● **List of tasks**
a – Write out the part of the DARPA Robotics Challenge passage starting with "The DARPA Robotics" and going on through "in June 2015.", copying it word for word.
b – Continue the passage on the DARPA Robotics Challenge from the point where it stops.

● **Selected extract**
#####
The DARPA Robotics Challenge (DRC) was a prize competition funded by the US Defense Advanced Research Projects Agency. Held from 2012 to 2015, it aimed to develop semi-autonomous ground robots that could do "complex tasks in dangerous, degraded, human-engineered environments." The DRC followed the DARPA Grand Challenge and DARPA Urban Challenge. It began in October 2012 and was to run for about 33 months with three competitions: a Virtual Robotics Challenge (VRC) that took place in June 2013; and two live hardware challenges, the DRC Trials in December 2013 and the DRC Finals in June 2015.

Besides spurring development of semi-autonomous robots, the DRC also sought to make robotic software and systems development more accessible beyond the end of the program. To that end, the DRC funded the adaptation of the GAZEBO robot simulator by the Open Source Robotics Foundation (OSRF) for DRC purposes and the construction of six Boston Dynamics ATLAS robots that were given to the teams that performed best in the VRC.
#####
● **Exercise data**
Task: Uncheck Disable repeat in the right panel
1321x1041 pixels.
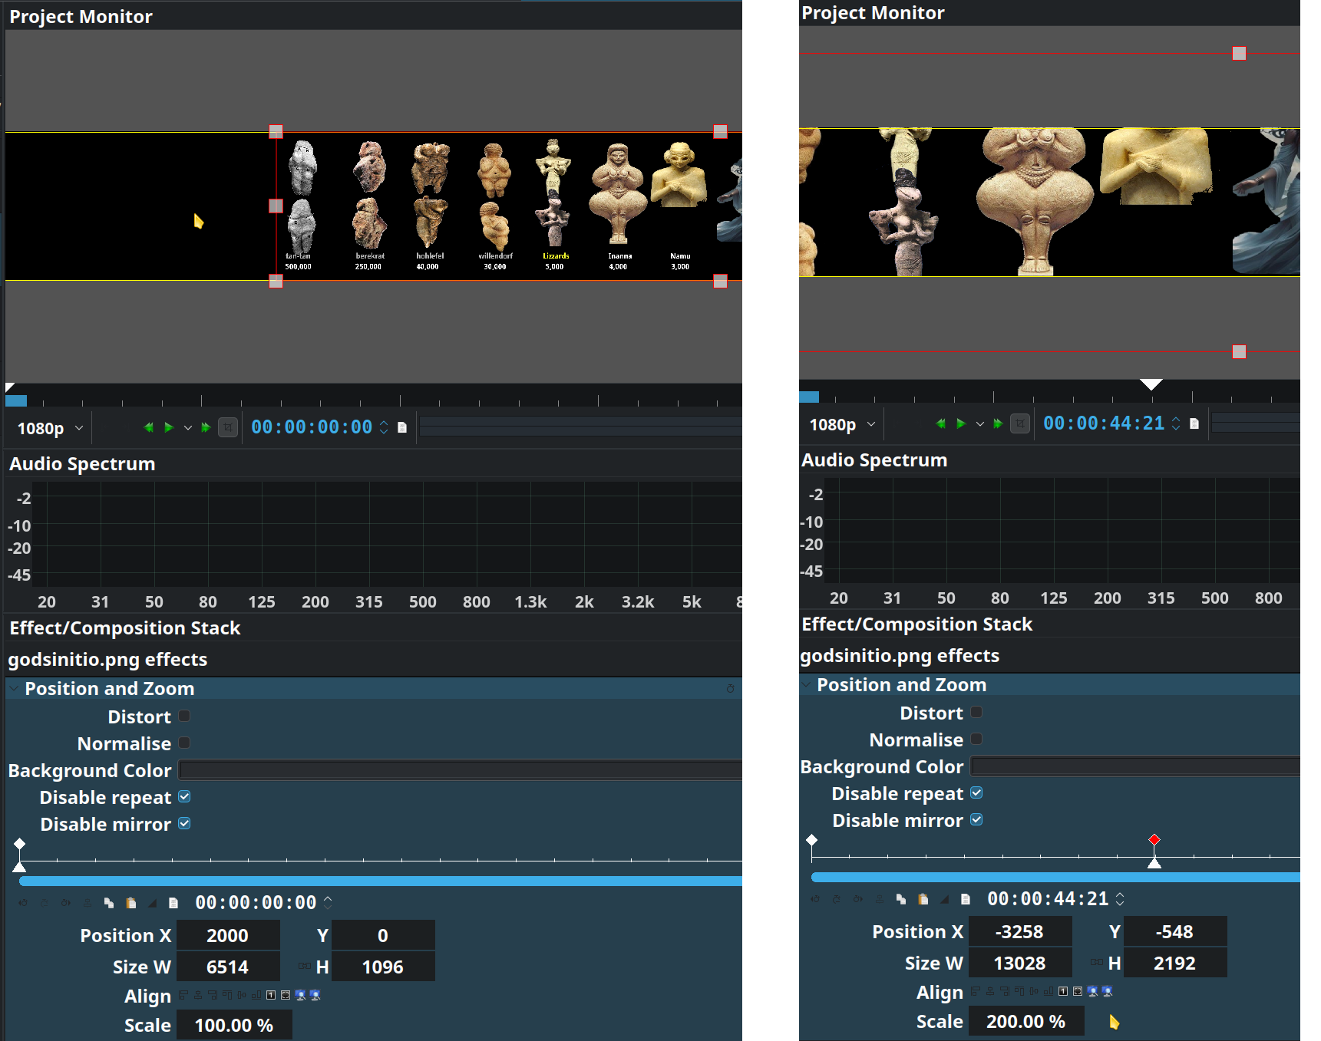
#####
● **Answers by item**
a –
The DARPA Robotics Challenge (DRC) was a prize competition funded by the US Defense Advanced Research Projects Agency. Held from 2012 to 2015, it aimed to develop semi-autonomous ground robots that could do "complex tasks in dangerous, degraded, human-engineered environments." The DRC followed the DARPA Grand Challenge and DARPA Urban Challenge. It began in October 2012 and was to run for about 33 months with three competitions: a Virtual Robotics Challenge (VRC) that took place in June 2013; and two live hardware challenges, the DRC Trials in December 2013 and the DRC Finals in June 2015.

b –
Dr. Gill Pratt, Program Manager DARPA Robotics Challenge described DARPA and its goals with the Robotics Challenge:DARPA's role is to spur innovation. And we do it by focused, short term efforts. We pick things that are not impossible, but also not very low risk. So we take very high risk gambles, and those risks have tremendous payoffs. So if we’re successful it means that these robots are actually going to be able to make a difference. In particular, in disaster scenarios making society more resilient. The lesson of the original challenge [DARPA Grand Challenge - driverless cars] is that persistence pays. It’s important if you know the technology is almost there and you can sort of see the light at the end of the tunnel, a little bit of persistence will pay off. What I’m hoping for in the trials is that some of the teams will score some points. I don’t think that any team is going to score all the points that there are. Maybe no teams will even score half the points that there are. But I think some teams will do moderately well. My expectation is that the robots are going to be slow. What we’re looking for right now is for the teams to just do as well as roughly that one year old child. If we can get there, then we think that we have good reason to believe that some of these teams with continued persistence for another year will actually be able to demonstrate robots that show the utility that these things might have in a real disaster scenario. DARPA is in the innovation business, not in the development business. So, what we do is we wait for technology to be almost ready for something big to happen, and then we add a focused effort to catalyze the something. It doesn’t mean that we take it all the way into a system that’s deployed or to the marketplace. We rely on the commercial sector to do that. But we provide the impetus, the extra push the technology needs to do that.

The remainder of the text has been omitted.